As demonstrated by the steady pace of news about “Top Gun,” Simpson and Bruckheimer had a ton of clout with Paramount and the industry at the time. They even were able to control the rights to the soundtrack for the film — something they learned from the success of “Flashdance” and “Beverly Hills Cop.” Simpson-Bruckheimer Prods. cut a deal with Columbia Records for the soundtrack that spent several weeks at No. 1 in the summer of 1986 and yielded hits for Kenny Loggins (“‘Danger Zone”), Berlin (“Take My Breath Away”) and Harold Faltermeyer (“Top Gun Anthem,” “Memories”).

A trip through the Variety archives shows the first reference to the movie in nascent form came about two months after California magazine published the article that inspired the movie. “Top Guns,” penned by Ehud Yonay, told the story of derring-do by top-tier young pilots at the Naval Air Station Miramar training facility near San Diego.

The project was mentioned as one of several in development in the Aug. 3, 1983 edition of Daily Variety, which included a page 1 story about Simpson and Bruckheimer signing a rich new three-year production pact with Paramount, which was eager to keep its dynamic duo on the Melrose lot. (In classic slate-story fashion, the other early-gestating projects cited are worth a read-through for ’80s movie obsessives.)

The “Top Gun”-related clips shared here follow the nuts-and-bolts process of assembling a movie, from landing Cruise and director Tony Scott to the hurdles in selecting the film’s female lead to the tragic 1985 death of ace pilot Art Scholl,who crashed while capturing aerial footage for the movie.

A look back at the transactional history of “Top Gun” also adds telling details to the legend of the late Don Simpson. Variety’s coverage of the voluble producer is a window on how the master showman worked every lever — he was on the phone with Variety‘s Army Archerd at least once a week — to lay the groundwork for a blockbuster that would stand the test of time.

Simpson had his demons that led to his death in January 1996 at the age of 52. But before tales of his personal behavior overtook his professional accomplishments, he spent years as a movie marketing and advertising executive. He knew what to do with a massive hit. And he had a lot of thoughts about what it takes to make a great movie.

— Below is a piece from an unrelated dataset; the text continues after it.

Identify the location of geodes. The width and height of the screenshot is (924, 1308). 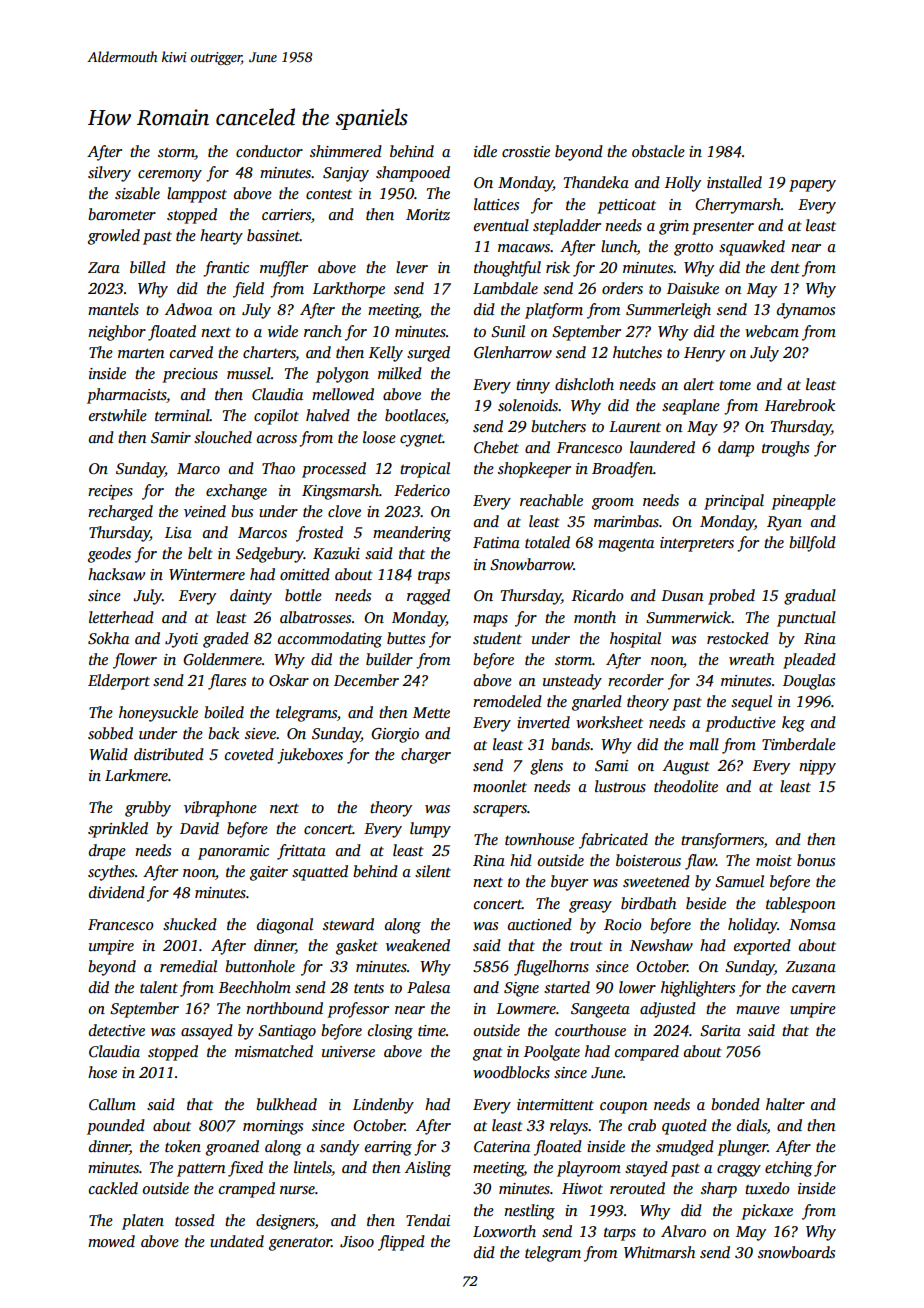
(109, 555).
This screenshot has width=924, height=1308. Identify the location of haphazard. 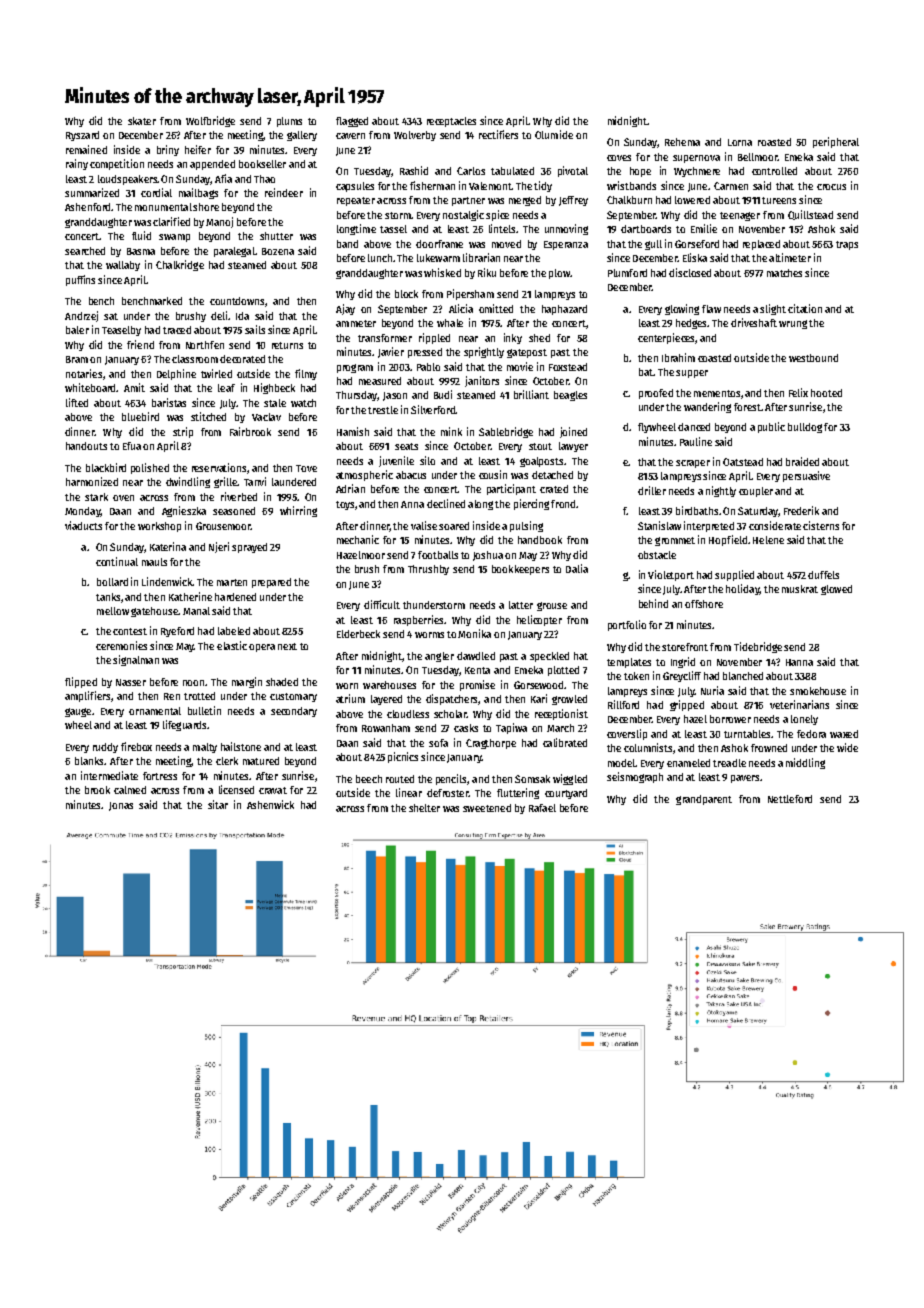
(564, 310).
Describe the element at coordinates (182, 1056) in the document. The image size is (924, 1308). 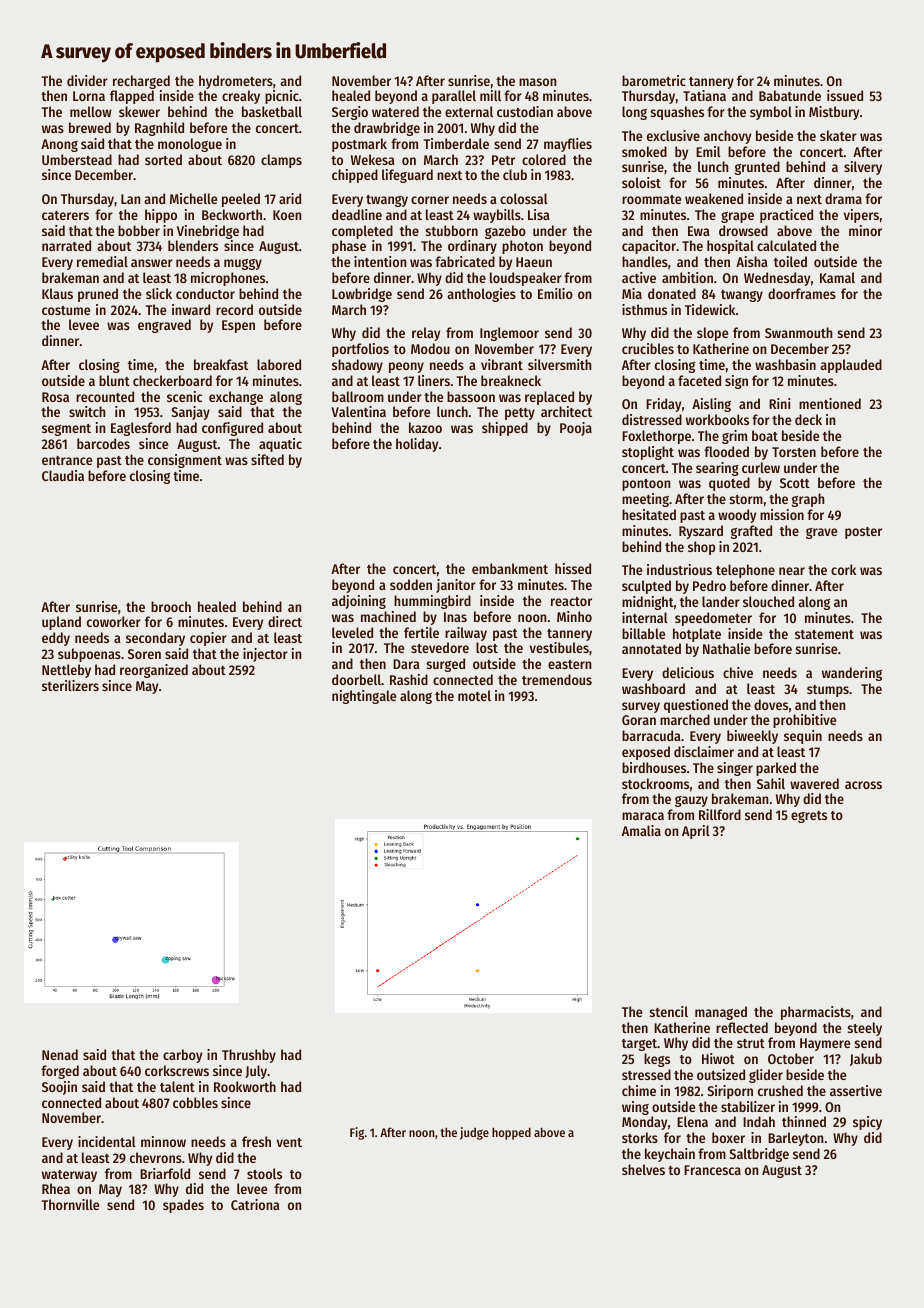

As Simpson told Variety in August 1983 when he and Bruckheimer inked what would be a fruitful, multi-picture deal with Paramount:

Interestingly, all of the 11 films Simpson and Bruckheimer now have in development are original ideas rather than scripts based on novels or film remakes. “One of the problems and reasons behind movies failing is that they’re not based on new ideas, ” Simpson offered. “We have much more on the upside working this way and I think our personal aptitude is more in that area.”